Thursday, August 8, 2013
Daily Times Editorial Aug 9, 2013
A sickening crime
A stolen motorcycle packed with 5-6 kgs of explosives and heavy ball bearings was exploded by remote control towards the end of a football match in Lyari, Karachi on Wednesday. Eleven people were killed, most of them teenagers, and over two dozen injured. The police are not sure who the target was, provincial minister Javed Nagori or ‘known characters’ of the People’s Amn (Peace) Committee (PAC). Bomb disposal experts revealed that the device was what is called a uni-directional one, meaning the ball bearings, etc, were flung in one direction, aiming at a specific target. To his good fortune, Mr Nagori had just left the venue when the bomb exploded. Despite their theories, the police remain clueless as to the identity of the perpetrators. The cast of usual suspects is headed by terrorists (the Lashkar-e-Jhangvi occupying pride of place since it is said the PAC had been helping the law enforcement agencies against the banned sectarian outfit), gang wars (criminal turf in Lyari’s drug and human trafficking trades is contested fiercely and violently), or, as the police is suggesting, rivals of the PAC. This last possibility may be strengthened by the fact that one activist of the PAC, Yasir Pathan, was amongst the dead. There is so far no claim of responsibility.
Pakistan has become a daily tragedy. Almost every day, death and destruction rain down on citizens from unexpected quarters. Many die simply because they were in the wrong place at the wrong time. In the case of the Lyari blast, the tragedy is compounded by the fact that most of the dead were young football-crazy boys of Lyari, seeking relief from the tedium of daily life in Karachi threatened with violence from all (and unexpected) directions. Lyari is well known as the nursery for many football players who have gone on to represent the country with distinction. For many of them, and for the aspirants who look up to and seek to emulate them, football offers an escape from the daily survival grind and the hope of a better future. How much more sickening is it therefore that the merchants of blood and mayhem chose these young people to kill, whether directly or as collateral damage for a strike at some specific target hardly matters in the final analysis. The bombers would have been well aware that their deadly cargo would take with it many of the young players and spectators enjoying the match.

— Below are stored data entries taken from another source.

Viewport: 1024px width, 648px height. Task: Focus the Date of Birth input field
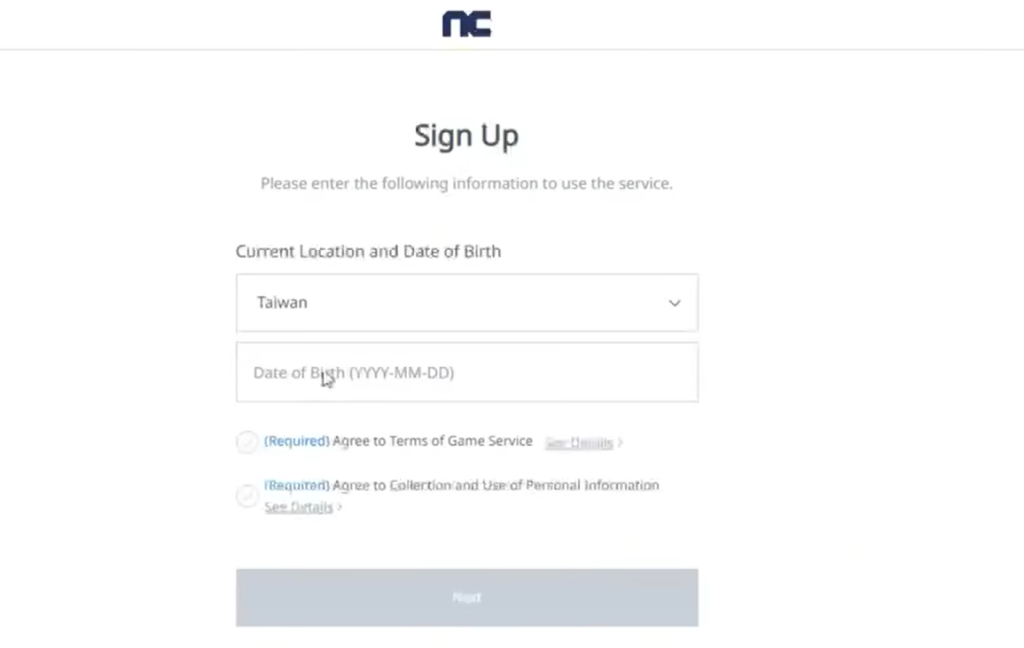pos(467,373)
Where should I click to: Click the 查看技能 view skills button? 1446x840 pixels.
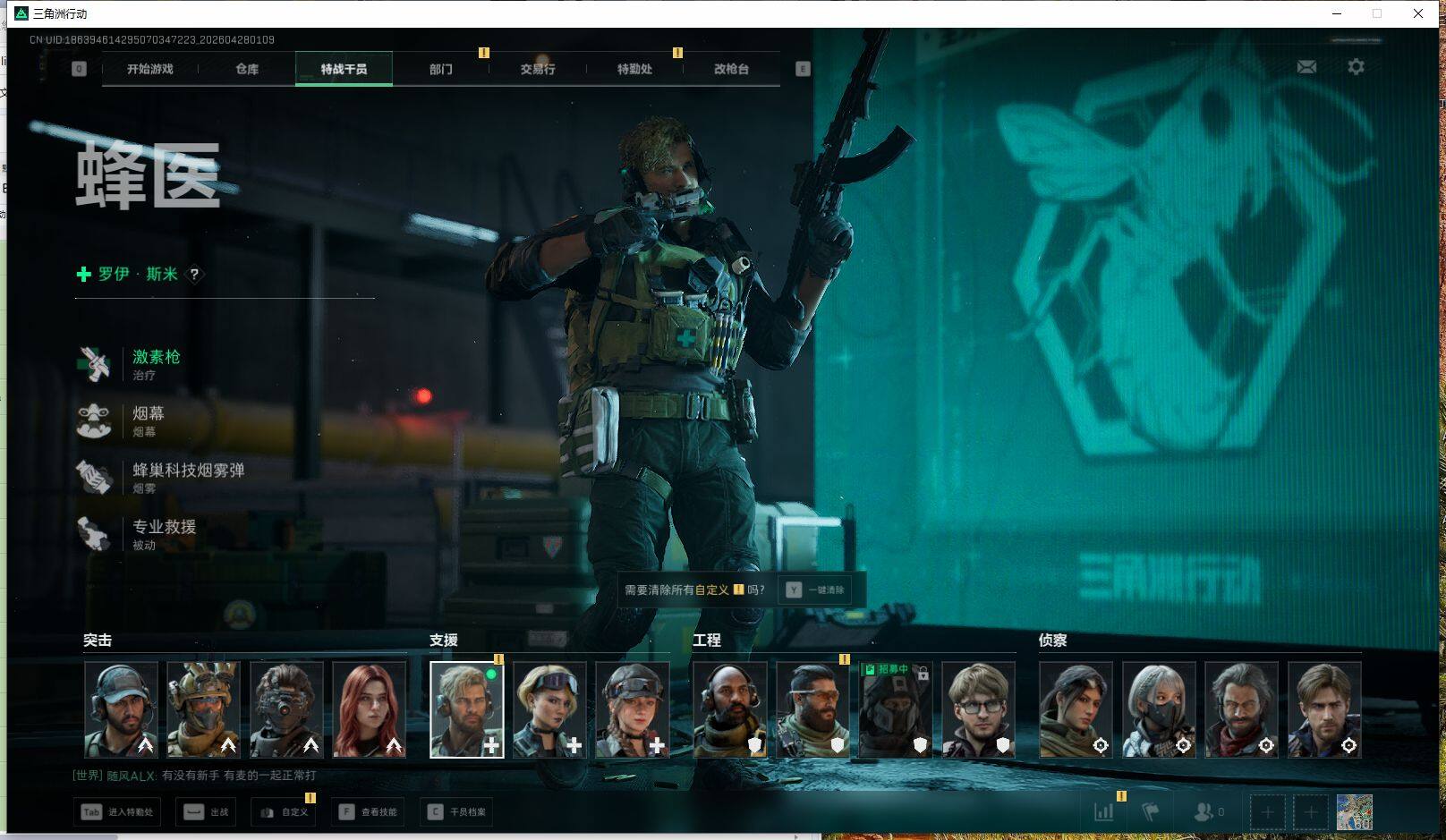coord(368,812)
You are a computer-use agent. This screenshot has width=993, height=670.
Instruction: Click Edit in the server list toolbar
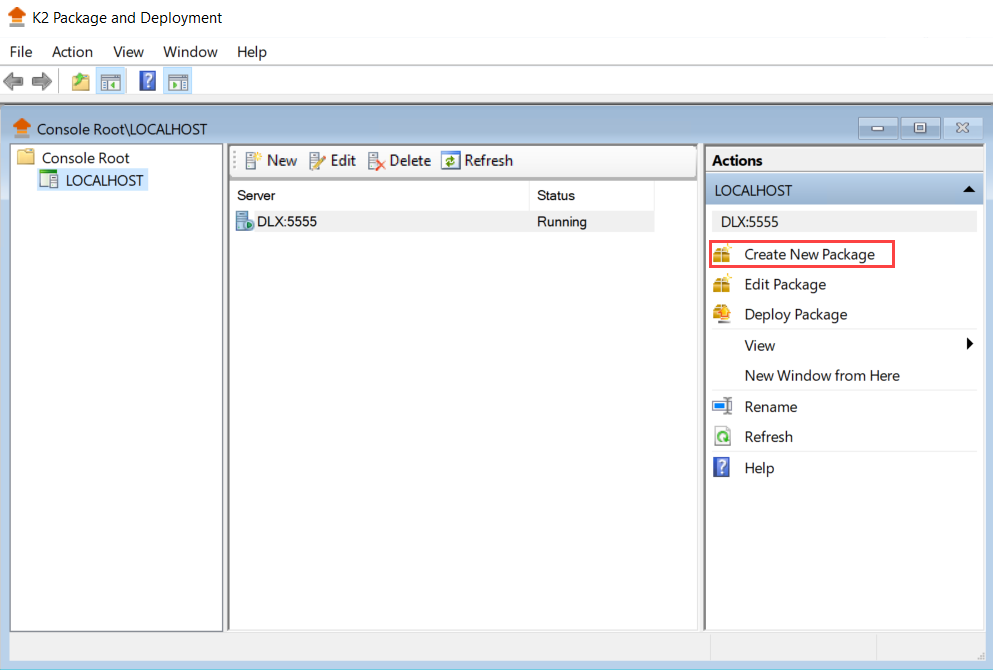click(x=332, y=161)
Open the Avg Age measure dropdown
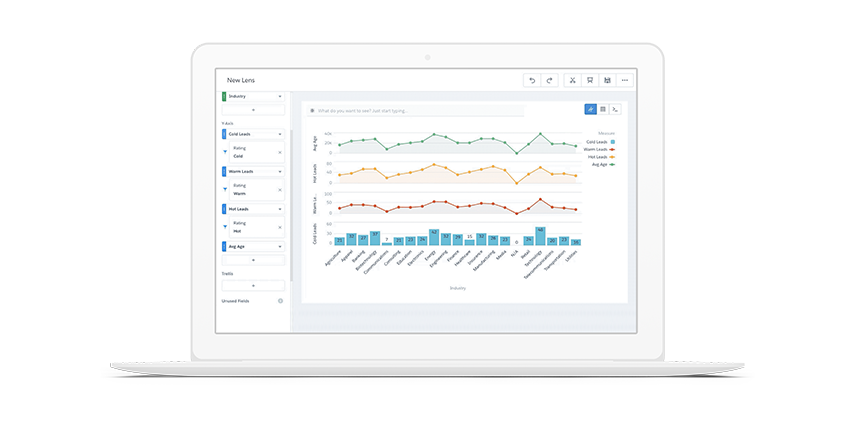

The temptation to hold one’s head, cry and fall into black despair is not the answer, compelling as the circumstances have become. It is disappointing that the PML-N government has not exactly lit a fire under itself to tackle the terrorism issue. The much-vaunted national counter-terrorism policy, reportedly being cogitated amongst government circles, has yet to see the light of day, even two months after the government took office. It was obvious to everyone but the purblind or the totally indifferent that the new government would not be able to avail of the traditional honeymoon period of 100 days for incoming governments. Pakistan’s crisis is far beyond such luxuries of more normal times. Any number of terrorist organizations, criminal and vested interest groups, political interests and others are vying for turf and influence over the increasing toll of the dead bodies of citizens the state is enjoined to protect. The problem of course is of long standing. Over four decades, the state has nurtured and unleashed extremist forces that have by now slipped off the leash of their erstwhile mentors in the military establishment and their intelligence arms. If proof were needed of the impact on what by now appears to be the crumbling writ and capacity of the state to meet the challenge, the Bannu and D I Khan jailbreaks provide salutary examples. It is almost as though each component of the state, civilian and military, political and bureaucratic, federal and provincial, is more interested in protecting its own turf exclusively. This is a recipe for disaster. The terrorists, elusive, dispersed, well organized and armed, are able to exploit the dysfunctionality of the state as a result of these divides and worm their way through the cracks in the edifice to ply their deadly trade. Is there anyone amongst the rulers who can see the writing on the wall and take the tough institutional, organizational and practical measures necessary to salvage the country from the slippery slope it is on?